▶ WORK TO COMPLETE
Copy the listing below line for line, but leave out the picture.

Pointing data for pages and screens:
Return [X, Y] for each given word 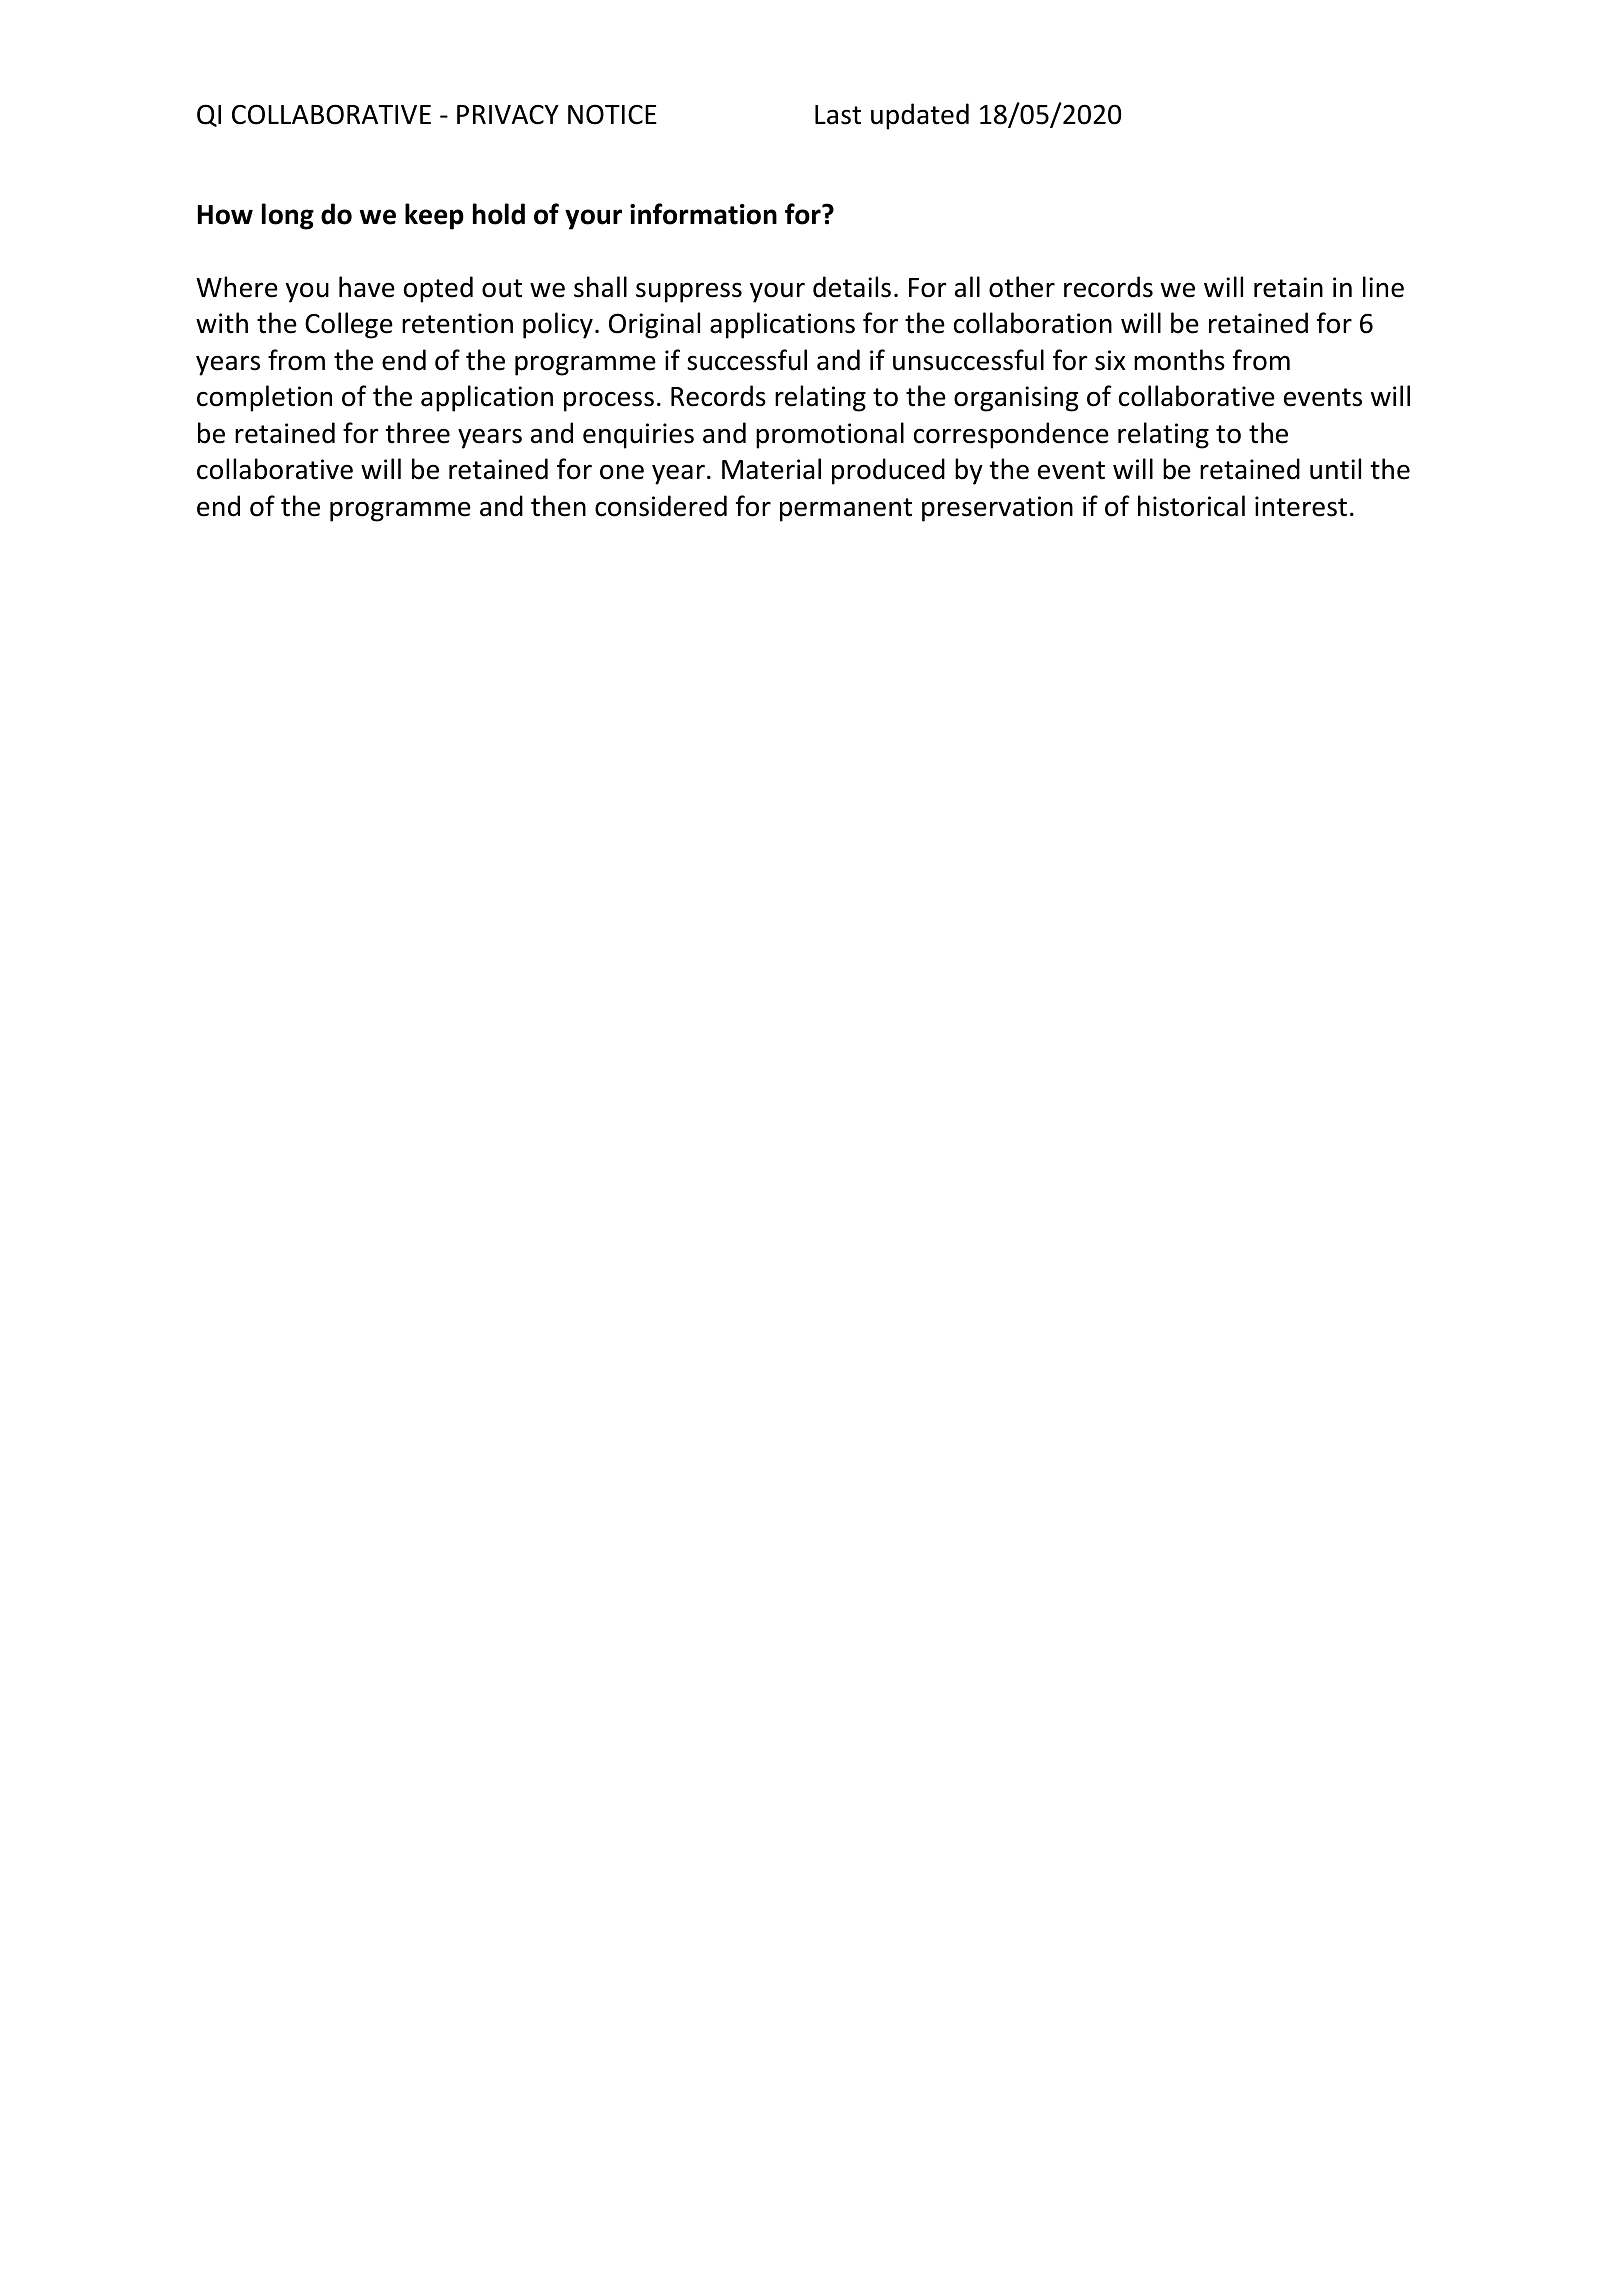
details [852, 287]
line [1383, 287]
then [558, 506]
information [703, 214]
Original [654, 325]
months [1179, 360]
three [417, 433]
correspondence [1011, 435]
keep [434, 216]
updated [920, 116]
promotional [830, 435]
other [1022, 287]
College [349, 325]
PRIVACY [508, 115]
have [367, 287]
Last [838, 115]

▶ SOLUTION TO THIS PROBLEM
Return [X, Y] for each given word 
details [852, 287]
line [1383, 287]
then [558, 506]
information [703, 214]
Original [654, 325]
months [1179, 360]
three [417, 433]
correspondence [1011, 435]
keep [434, 216]
updated [920, 116]
promotional [830, 435]
other [1022, 287]
College [349, 325]
PRIVACY [508, 115]
have [367, 287]
Last [838, 115]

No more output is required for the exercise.